Above all, if you’re writing or modifying a program for yourself, listen to your body. It’s unwise to jump into a five-day-a-week plan when you don’t normally exercise at all. It’s much better to start with three days, see how that goes, then consider adding more workouts and adjusting their intensity.

What should happen on a rest day? 

Keeping the purposes of rest days in mind, you want to make sure that your rest day accomplishes what it’s meant to accomplish. 

In a strength training program, your rest days should give you a break from any serious strength training. That doesn’t mean you need to sit on the couch all day, but it does mean that you probably shouldn’t do squats again if you just did squats yesterday. 

On a rest day, you may keep up your baseline level of activity. If you normally get 8,000 steps, you can still take 8,000 steps. If you normally walk your dog, you can still walk your dog. If you work a job that has you on your feet or moving equipment all day, you can still go to work and do your job.
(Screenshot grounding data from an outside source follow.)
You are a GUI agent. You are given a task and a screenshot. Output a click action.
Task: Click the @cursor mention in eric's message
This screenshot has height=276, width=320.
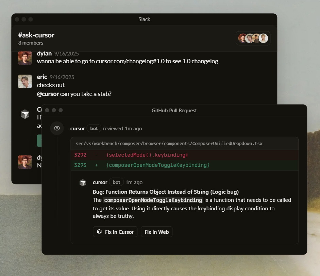tap(48, 94)
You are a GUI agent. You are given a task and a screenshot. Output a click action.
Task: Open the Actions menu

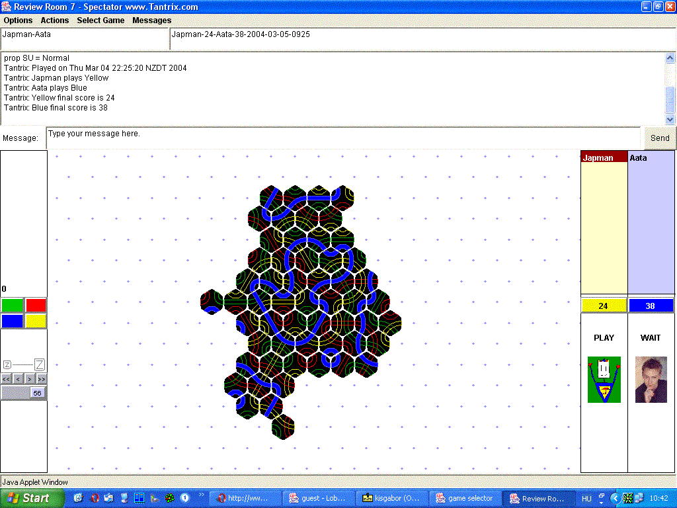[x=55, y=21]
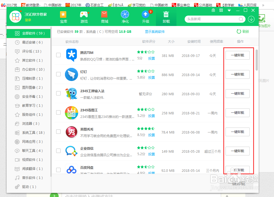Switch to the 游戏 games section
Screen dimensions: 274x197
point(84,17)
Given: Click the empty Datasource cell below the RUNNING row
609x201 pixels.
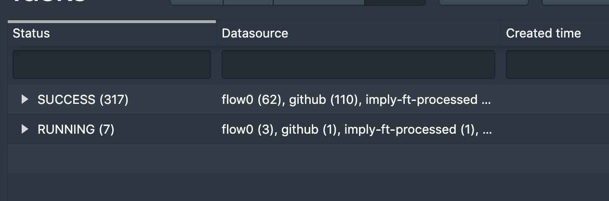Looking at the screenshot, I should pos(358,159).
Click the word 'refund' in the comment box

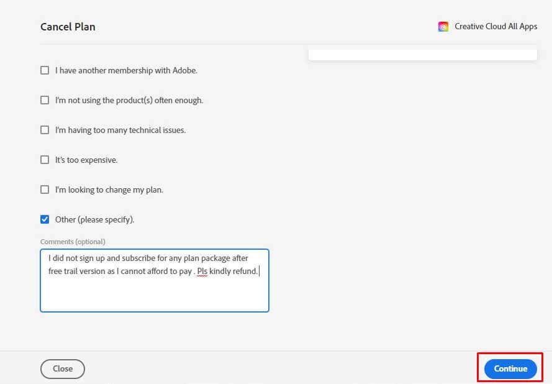pyautogui.click(x=243, y=272)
You don’t literally have to rest, you just have to keep your activity to your baseline level. 

Can I do strength training when I’m resting from cardio, and vice versa? 

Once you get used to it, yes. Strength training and cardio are different enough that they don’t give your body the same kinds of stress. In fact, lifters who do cardio may find that the cardio helps their muscles to recover. And runners who add some strength training may find that the benefits outweigh the lost rest time. 
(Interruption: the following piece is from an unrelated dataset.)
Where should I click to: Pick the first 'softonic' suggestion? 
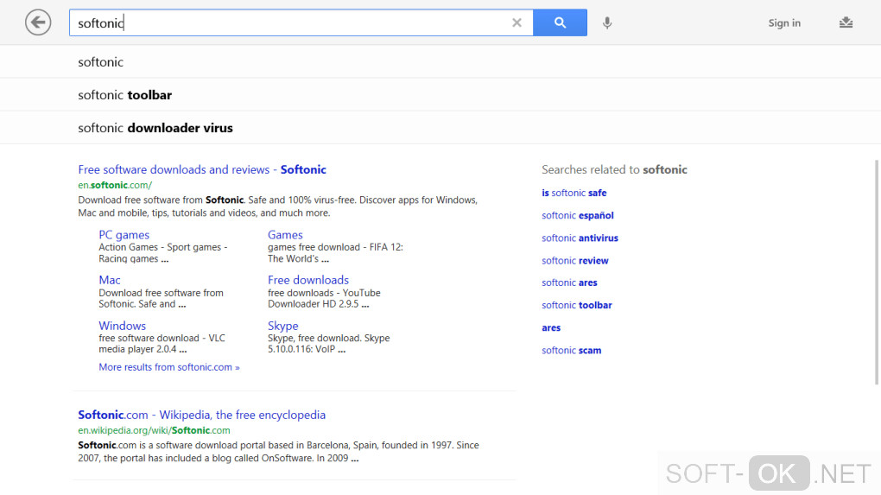[101, 62]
Beginners should approach this cautiously, though. If you’re doing couch to 5K and coming from a literal couch-potato life, give yourself a few weeks to get used to the new schedule before adding in some beginner-level strength training. 

That said, remember to listen to your body. If you’re a relatively active person, and you’ve just started strength training, you may not find it fatigues you at all to add a little light jogging. Just pay attention to how that goes, and make adjustments as needed. 

Consider keeping “hard days hard and easy days easy” 

Here’s another not-ironclad rule: some coaches advise that it’s better to stack two workouts on a “hard” day to free up some rest time on a different day. That could mean doing a run and a strength workout on Tuesday so that you can take a true rest day on Wednesday. If you’ve been ramping up your exercise volume and find yourself longing for a rest day, try this approach and see if it feels better to you. 

Can I walk on my rest days? 

Yes, because walking is light enough exercise that it’s not likely to fatigue you too much for the training to come. If you don’t normally walk much, start with just a short walk and see how that goes. If you normally walk a lot, you can pretty much walk any amount you want on your rest days. 

Can I do yoga on my rest days? 

Yes, if you keep it relatively light compared to your harder workout days. A rest day is a good time for gentle flexibility work, light strength work, and just keeping your body moving a bit. If you feel like your yoga session does that, perfect. 

I would only recommend not doing yoga on a rest day if your idea of yoga is a really tough power yoga class, or if it involves an extreme level of stretching. In that case, you should classify it as a hard workout and make sure that you get some rest from those hard workouts as well.

Can I do “active recovery” on my rest days? 

Depends what that means to you, but probably! Mobility work, foam rolling, light yoga, walking, and easy swimming can all fall under the umbrella of “active recovery.” Just remember that active recovery isn’t defined by what kind of thing you do, but by how hard it is on your body. If you’re a swimmer and find it relaxing to do a few easy laps, then yes, that can absolutely be a recovery activity. But if you’re new to swimming, and you find yourself flailing in the water gasping for breath, that is not a recovery activity. Use a little common sense and you’ll be able to figure it out.